----- Excerpt -----

British seaman (1871–1930)

William Colbeck (1871–1930) was a British seaman who distinguished himself on two Antarctic expeditions.

==Biography==
William Colbeck was born on 8 August 1871, at Myton Place, Kingston-upon-Hull, Yorkshire. He was the fifth child in a family of ten born to Christopher Colbeck, a baker, and his wife Martha. Educated at Hull Grammar School, Colbeck served a merchant navy apprenticeship on the Loch Torridon between 1886 and 1890 and completed a six-month course in navigation before going to sea. He earned his second mate's certificate in Calcutta in 1890, first mate's certificate in July 1892, master's in March 1894. He joined the firm of Tomas Wilson, Sons and Co, Ltd., of Hull and served on RMS Montebello as the second mate under Captain Pepper. He passed as extra master in November 1897. He was awarded a Royal Navy reserve commission in 1898.

In that year he studied at Kew Observatory making a special feature of magnetism and it was in the capacity of Magnetic Observer that he was invited by the Norwegian Carsten Borchgrevink to join the Southern Cross Expedition to the Antarctic. This would be the first expedition to overwinter on the Antarctic mainland; Colbeck took charge of the expedition's magnetic observation work.

----- Data records -----

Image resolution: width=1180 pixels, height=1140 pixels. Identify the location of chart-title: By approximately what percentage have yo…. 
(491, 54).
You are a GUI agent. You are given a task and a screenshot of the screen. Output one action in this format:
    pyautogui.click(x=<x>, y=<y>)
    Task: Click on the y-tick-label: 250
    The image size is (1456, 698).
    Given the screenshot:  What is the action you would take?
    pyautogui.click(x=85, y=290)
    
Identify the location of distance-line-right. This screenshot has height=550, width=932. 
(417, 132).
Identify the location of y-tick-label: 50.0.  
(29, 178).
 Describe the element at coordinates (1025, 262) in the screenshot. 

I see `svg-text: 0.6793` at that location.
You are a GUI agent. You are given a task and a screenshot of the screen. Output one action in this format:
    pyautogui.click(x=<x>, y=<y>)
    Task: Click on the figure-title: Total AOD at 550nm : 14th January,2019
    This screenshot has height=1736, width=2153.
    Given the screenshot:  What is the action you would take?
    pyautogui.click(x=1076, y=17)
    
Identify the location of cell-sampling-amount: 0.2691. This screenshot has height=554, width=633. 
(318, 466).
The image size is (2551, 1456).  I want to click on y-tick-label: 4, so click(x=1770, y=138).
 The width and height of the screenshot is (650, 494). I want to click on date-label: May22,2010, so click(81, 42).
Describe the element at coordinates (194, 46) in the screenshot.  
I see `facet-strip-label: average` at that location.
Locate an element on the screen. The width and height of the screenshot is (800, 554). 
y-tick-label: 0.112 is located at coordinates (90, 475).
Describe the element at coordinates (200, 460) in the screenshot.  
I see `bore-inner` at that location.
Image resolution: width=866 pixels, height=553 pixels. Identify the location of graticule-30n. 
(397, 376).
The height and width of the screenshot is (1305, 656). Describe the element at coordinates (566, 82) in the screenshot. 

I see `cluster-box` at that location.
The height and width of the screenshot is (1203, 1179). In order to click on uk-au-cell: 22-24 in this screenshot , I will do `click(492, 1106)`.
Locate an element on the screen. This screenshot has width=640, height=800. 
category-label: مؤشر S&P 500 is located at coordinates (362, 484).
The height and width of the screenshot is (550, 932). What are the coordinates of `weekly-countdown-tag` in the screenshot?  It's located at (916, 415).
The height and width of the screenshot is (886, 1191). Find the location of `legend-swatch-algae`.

-----

_Task instructions_:
(a) According to the Colbeck excerpt, where did Colbeck earn his second mate's certificate?
(b) Switch "baker" to "miller" in the part of the Colbeck excerpt between "William Colbeck (1871–1930)" and "commission in 1898.", inclusive, and give that part again.
(c) Using the Colbeck excerpt, explain in one to three sentences in what capacity Colbeck was invited to join the Southern Cross Expedition, and what study he had undertaken that same year.

_Solved problems_:
(a) In Calcutta, in 1890.

(b)
William Colbeck (1871–1930) was a British seaman who distinguished himself on two Antarctic expeditions.

==Biography==
William Colbeck was born on 8 August 1871, at Myton Place, Kingston-upon-Hull, Yorkshire. He was the fifth child in a family of ten born to Christopher Colbeck, a miller, and his wife Martha. Educated at Hull Grammar School, Colbeck served a merchant navy apprenticeship on the Loch Torridon between 1886 and 1890 and completed a six-month course in navigation before going to sea. He earned his second mate's certificate in Calcutta in 1890, first mate's certificate in July 1892, master's in March 1894. He joined the firm of Tomas Wilson, Sons and Co, Ltd., of Hull and served on RMS Montebello as the second mate under Captain Pepper. He passed as extra master in November 1897. He was awarded a Royal Navy reserve commission in 1898.

(c) Colbeck was invited by Carsten Borchgrevink to join the Southern Cross Expedition as Magnetic Observer. In 1898 he had studied at Kew Observatory, making a special feature of magnetism, and on the expedition he took charge of the magnetic observation work.